• Data to use

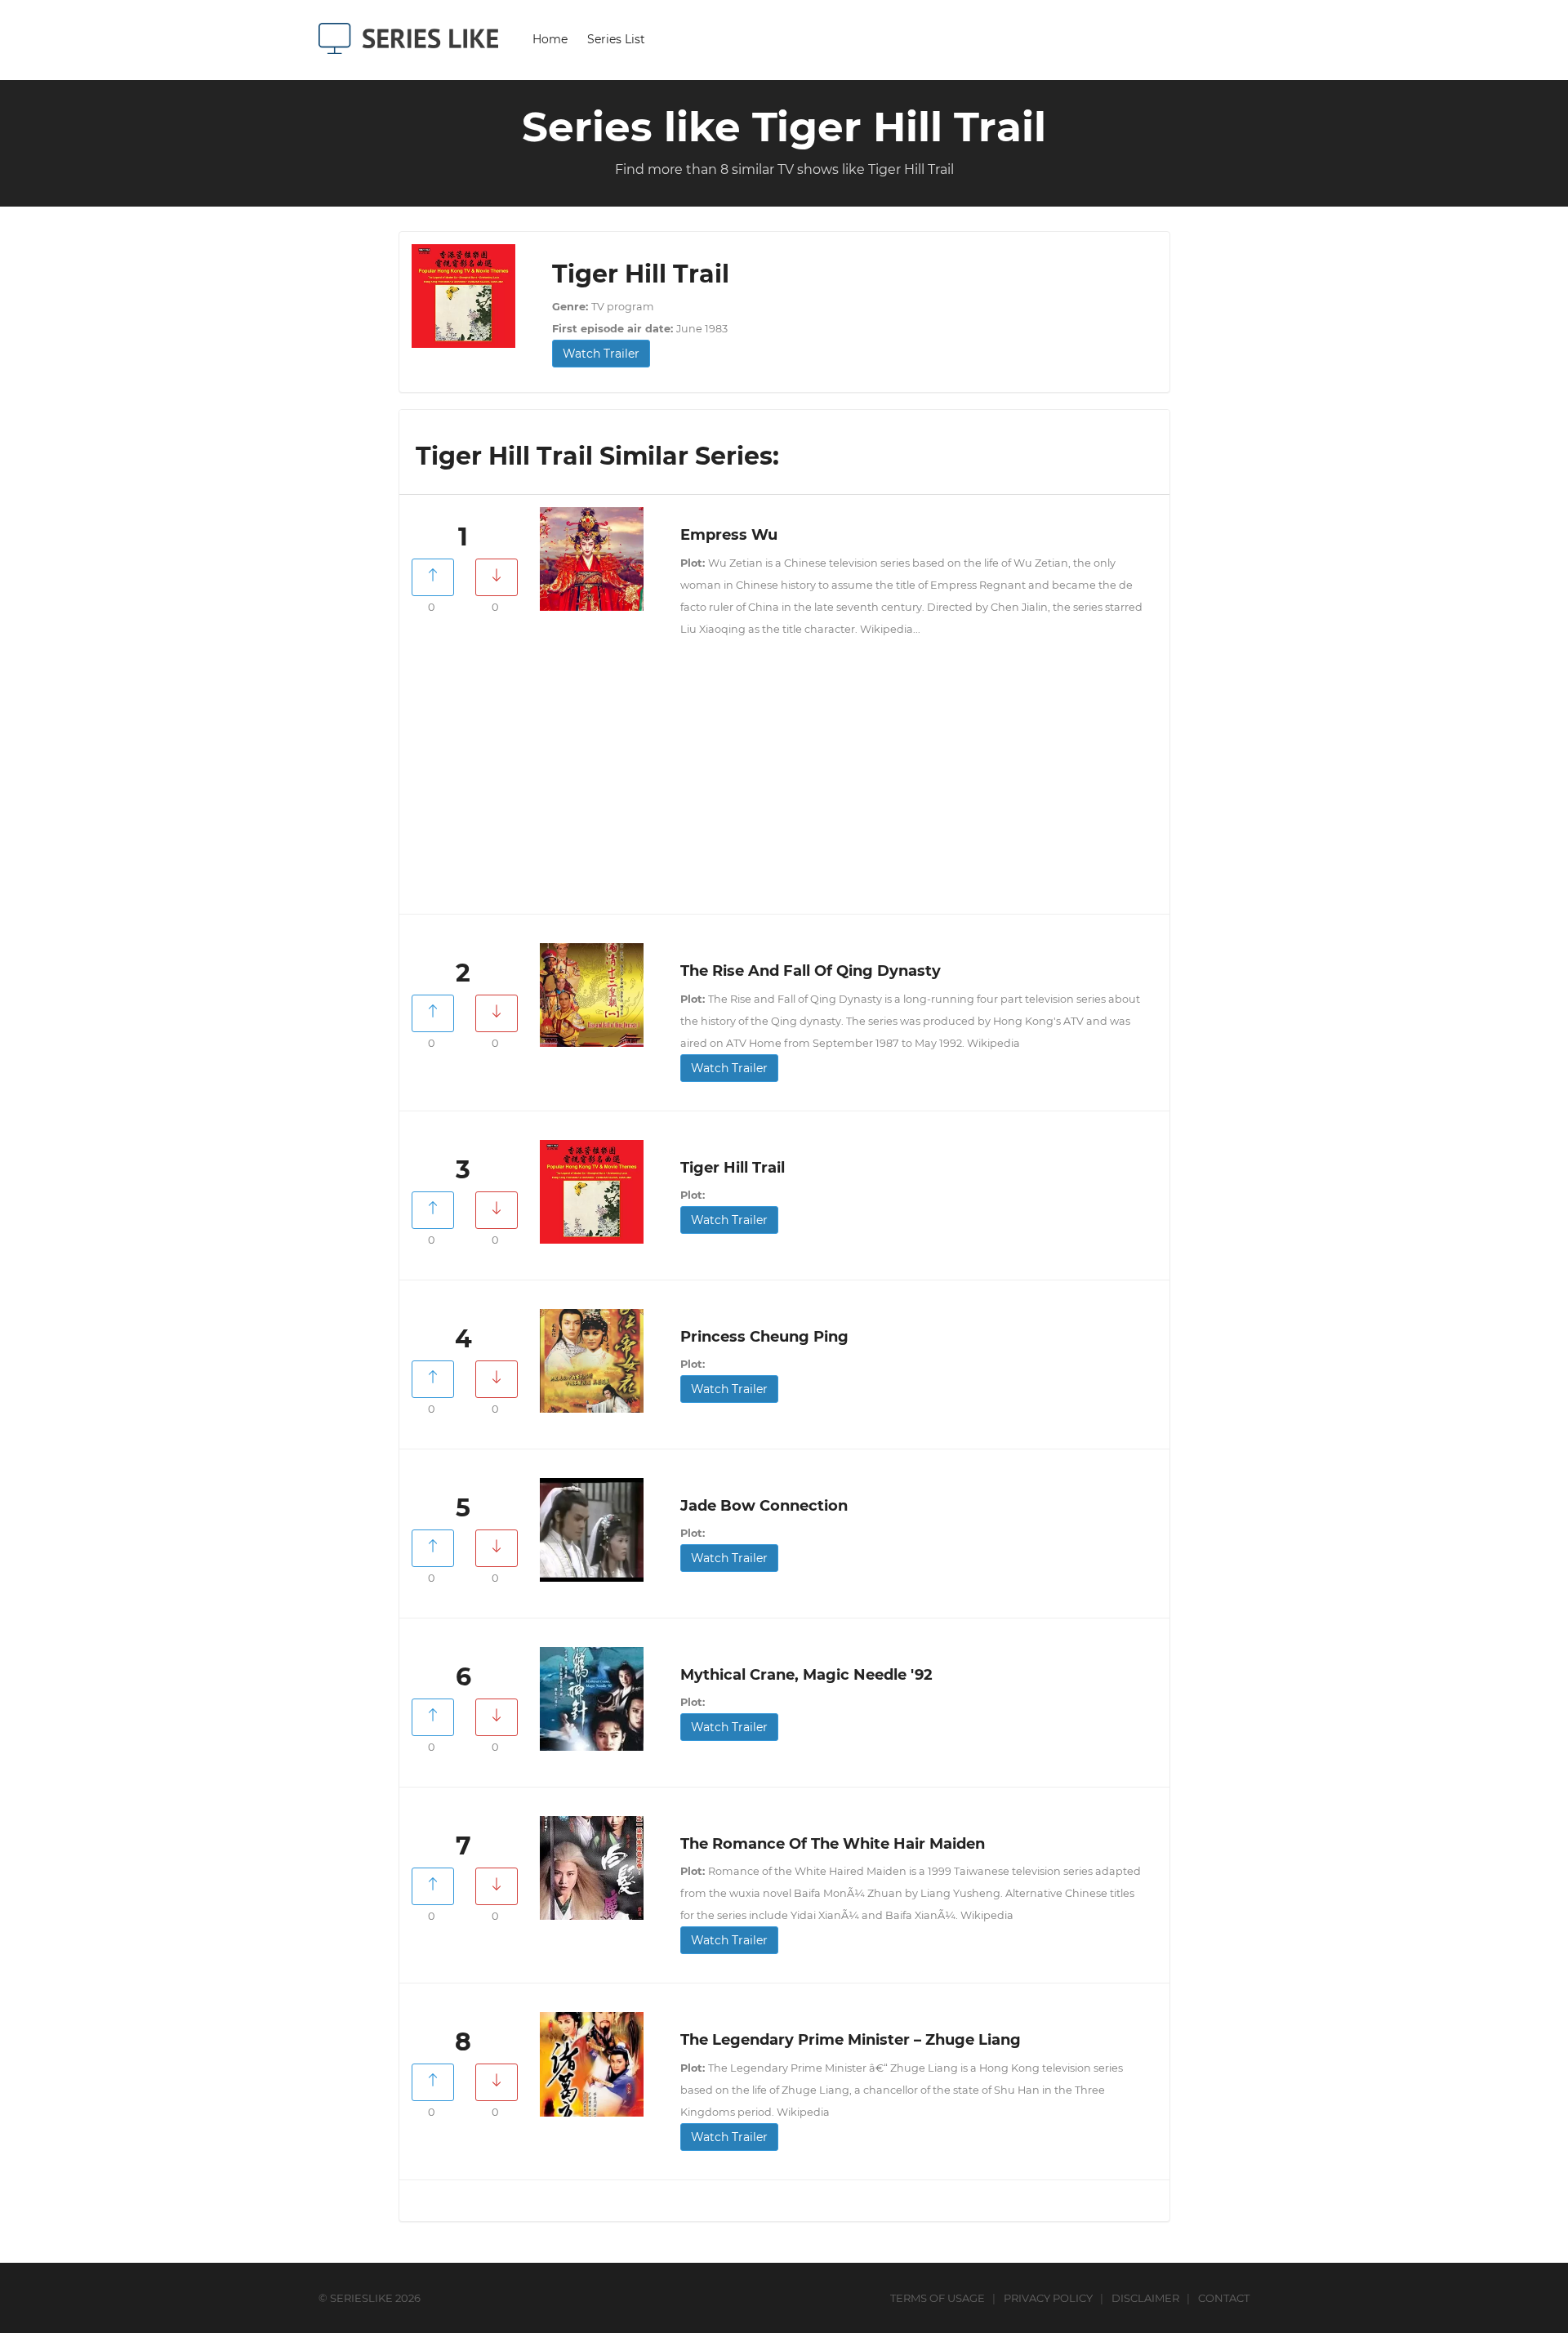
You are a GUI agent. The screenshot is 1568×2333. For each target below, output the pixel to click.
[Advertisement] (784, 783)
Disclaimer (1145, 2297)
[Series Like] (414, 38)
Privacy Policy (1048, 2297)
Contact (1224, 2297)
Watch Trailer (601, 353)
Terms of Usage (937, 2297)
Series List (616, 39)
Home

• What is needed
What you hand back should match the listing exactly, except that no pictures appear.

• Exercise result
You are a GUI agent. The screenshot is 1568×2333. For each target below, output the pixel to click.
[Advertisement] (784, 783)
Disclaimer (1145, 2297)
[Series Like] (414, 38)
Privacy Policy (1048, 2297)
Contact (1224, 2297)
Watch Trailer (601, 353)
Terms of Usage (937, 2297)
Series List (616, 39)
Home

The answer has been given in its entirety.